Who cares about the CARES Act?

CARES Act: Why small businesses are not getting adequate support, and why it is important for you as a member of your community to step-in and help. 
Lily Pillsbury 

During COVID-19, it is easy for you as a member of your community to be more inclined to shop at Amazon or Walmart due to the convenience of online shopping and curb-side pickup. Nevertheless, now more than ever is the time to put all efforts into supporting and consuming from local small businesses. 

Small businesses during the time of COVID-19 are facing the challenge of growing their business while simultaneously surviving in an unsteady economy. During the COVID-19 pandemic, approximately 83% of small businesses within the accommodation and food service sectors have experienced negative effects, and an average of 31.4% believe that it will take more than six months before business returns to usual – more of these statistics can be found here.
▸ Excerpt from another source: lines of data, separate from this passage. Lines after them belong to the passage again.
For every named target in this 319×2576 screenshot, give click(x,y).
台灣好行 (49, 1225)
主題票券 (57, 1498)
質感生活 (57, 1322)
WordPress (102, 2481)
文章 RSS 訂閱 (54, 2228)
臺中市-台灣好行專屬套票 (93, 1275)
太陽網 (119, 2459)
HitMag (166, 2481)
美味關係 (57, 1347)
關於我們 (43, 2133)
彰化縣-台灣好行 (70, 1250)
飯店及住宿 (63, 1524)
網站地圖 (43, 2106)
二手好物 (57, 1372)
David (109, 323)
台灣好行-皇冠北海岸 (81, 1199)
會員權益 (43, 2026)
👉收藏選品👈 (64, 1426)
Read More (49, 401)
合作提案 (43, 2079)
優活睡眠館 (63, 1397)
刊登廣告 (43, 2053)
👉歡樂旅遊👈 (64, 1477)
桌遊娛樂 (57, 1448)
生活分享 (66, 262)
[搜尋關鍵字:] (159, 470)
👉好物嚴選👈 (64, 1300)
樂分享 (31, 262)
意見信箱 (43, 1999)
It is a crucial time to step up and help out your local grocery store, convenience store, or boutique as they are struggling the most. Small businesses are the backbone of our economy, and with this pandemic presenting an unknown future for a number of businesses, any action that community members can do to help will result in a successful recovery. 

In an attempt to help the businesses struggling the most, the Trump Administration passed the CARES act – Coronavirus Aid, Relief, and Economic Security Act – which provides economic assistance to workers, families and small businesses in America. Additionally, this bill was proposed to help sustain and preserve jobs for various American industries. 

This bill contains protection for small businesses, labeled the Small Businesses Paycheck Protection Program – information on how to apply can be found here. This program aims to provide small businesses with some relief during these unprecedented times. It will provide small businesses with the resources they would need in order to hire back employees and maintain payroll as well as cover any overhead costs such as rent and costs for utilities. This paycheck program is designed to help businesses for up to 8 weeks. After those 8 weeks are over, small and local businesses will be left to fend for themselves.

Although this bill provides immediate support, it is important to understand that it is more of a relief bill rather than a stimulus bill. The money that is given to small businesses will help keep their heads above water during the lockdown period, but fails to provide adequate support for the sustainability of small businesses. Re-opening of small businesses during COVID-19 could be a time for immense growth, but the assistance that the US government is providing needs to go much further than a one-time stimulus bill. 

The bill helps protect small businesses from the immediate economic impact caused by COVID-19, but does not help planning for what the future may bring. The economic boost that small businesses provide, such as more jobs and more innovative ideas, shows the importance of supporting these businesses. Consuming from small businesses rather than the large online chains, small business revenue will increase substantially which will benefit the local economy by creating more jobs and keeping the wealth local.  

The majority of financial assistance during this time should be going towards helping local small businesses; according to Forbes, the largest flaw within the CARES Act is this lack of adequate support for community driven businesses. The role of small businesses in the economy will create a strong community bond in any growing city. Small businesses are unique and have different stories to tell, which will help make any neighborhood and city thrive. 

With the help from community members, small businesses could come out of this pandemic more successful than before. We are in a time where everyone needs to come together and help the more vulnerable, which includes shopping local and supporting industries that need it the most.